A third-party group, Instrumental, has examined the design of the Note 7 and claims to have an answer: a lack of space between the battery and the rest of the case. In their analysis, the authors of the report also speculate that the lack of space shirks such obvious design rules that it must have been intentional.
The problem is a fairly straightforward one: batteries pack a lot of energy and feature both a positive and negative layer with separation layers between them. IF the battery is compressed and the positive and negative layers touch, the battery can heat up and explode. Batteries naturally swell, so it's good practice to give them a little room to expand into so this doesn't happen.
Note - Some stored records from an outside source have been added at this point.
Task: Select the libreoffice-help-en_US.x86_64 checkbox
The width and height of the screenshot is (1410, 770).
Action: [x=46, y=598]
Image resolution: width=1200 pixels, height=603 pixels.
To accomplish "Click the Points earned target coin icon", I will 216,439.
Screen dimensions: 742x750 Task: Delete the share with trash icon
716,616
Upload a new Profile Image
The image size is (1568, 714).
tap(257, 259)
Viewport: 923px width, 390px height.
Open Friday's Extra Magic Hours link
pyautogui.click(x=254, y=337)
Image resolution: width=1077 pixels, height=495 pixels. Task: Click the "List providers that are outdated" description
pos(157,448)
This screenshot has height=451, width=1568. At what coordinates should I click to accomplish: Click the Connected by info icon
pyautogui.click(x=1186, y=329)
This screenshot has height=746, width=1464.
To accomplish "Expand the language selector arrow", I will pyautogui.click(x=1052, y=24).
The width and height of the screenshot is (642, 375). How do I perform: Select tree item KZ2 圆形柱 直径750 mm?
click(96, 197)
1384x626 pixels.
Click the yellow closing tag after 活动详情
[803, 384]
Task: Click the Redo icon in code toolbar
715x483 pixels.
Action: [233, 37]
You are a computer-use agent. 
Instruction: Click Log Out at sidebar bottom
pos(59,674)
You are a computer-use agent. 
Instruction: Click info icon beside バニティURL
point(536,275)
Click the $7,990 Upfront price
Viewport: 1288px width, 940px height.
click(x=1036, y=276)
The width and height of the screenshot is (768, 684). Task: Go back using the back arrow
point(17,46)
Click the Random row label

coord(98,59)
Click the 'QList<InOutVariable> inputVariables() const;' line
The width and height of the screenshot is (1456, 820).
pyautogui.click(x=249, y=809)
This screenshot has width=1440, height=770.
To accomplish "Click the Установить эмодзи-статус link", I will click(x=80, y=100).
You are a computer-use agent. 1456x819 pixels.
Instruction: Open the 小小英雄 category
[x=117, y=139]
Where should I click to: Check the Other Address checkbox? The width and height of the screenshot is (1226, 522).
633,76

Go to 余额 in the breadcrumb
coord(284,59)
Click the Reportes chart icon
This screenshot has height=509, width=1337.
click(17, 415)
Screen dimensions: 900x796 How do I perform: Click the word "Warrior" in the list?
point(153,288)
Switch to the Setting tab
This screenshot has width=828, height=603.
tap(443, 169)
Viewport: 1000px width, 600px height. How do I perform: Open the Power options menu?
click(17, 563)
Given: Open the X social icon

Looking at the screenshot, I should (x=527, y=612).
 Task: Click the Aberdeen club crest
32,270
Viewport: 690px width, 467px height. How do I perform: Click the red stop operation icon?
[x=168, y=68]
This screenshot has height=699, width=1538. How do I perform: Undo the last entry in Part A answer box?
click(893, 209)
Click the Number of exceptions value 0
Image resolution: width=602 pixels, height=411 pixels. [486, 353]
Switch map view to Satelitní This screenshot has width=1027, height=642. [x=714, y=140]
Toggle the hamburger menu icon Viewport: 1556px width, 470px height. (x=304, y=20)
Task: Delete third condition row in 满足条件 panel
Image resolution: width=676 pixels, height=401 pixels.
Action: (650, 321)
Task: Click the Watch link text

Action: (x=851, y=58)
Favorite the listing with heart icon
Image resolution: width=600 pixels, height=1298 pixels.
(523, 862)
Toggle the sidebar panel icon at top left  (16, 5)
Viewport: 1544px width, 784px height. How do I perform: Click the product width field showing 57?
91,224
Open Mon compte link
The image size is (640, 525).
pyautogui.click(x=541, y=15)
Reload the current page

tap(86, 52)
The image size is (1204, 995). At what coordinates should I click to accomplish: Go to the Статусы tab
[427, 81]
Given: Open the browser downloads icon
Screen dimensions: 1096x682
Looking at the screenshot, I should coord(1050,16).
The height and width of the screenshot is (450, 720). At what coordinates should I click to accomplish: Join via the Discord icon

Instrumental's report claims that Samsung designed the phone in a way that the battery took up all the available space, leaving no headroom for it to expand into.
This would explain why the Note 7 was recalled entirely, instead of Samsung merely offering to replace dangerous batteries with safe ones as it initially tried to do; if the Note 7's design was fundamentally flawed, a new battery wouldn't have fixed the problem.
We've yet to confirm the report's point that it's a common engineering practice to provide that much extra room for the "mechanical swell" of batteries, but it does make sense. We've seen first-hand the batteries on ultraportable laptops that swell to the point that they can deform screws and even crack the computer's LCD display, so this swelling is no joke.
If true, this is a pretty damning report. We've reached out to Samsung for comment, though it's important to note that this is a third-party firm doing the analysis and not an industry or government watchdog, so it is largely based upon speculation. But until Samsung makes an official announcement about what exactly was wrong with the Note 7, speculation is all we have to go by.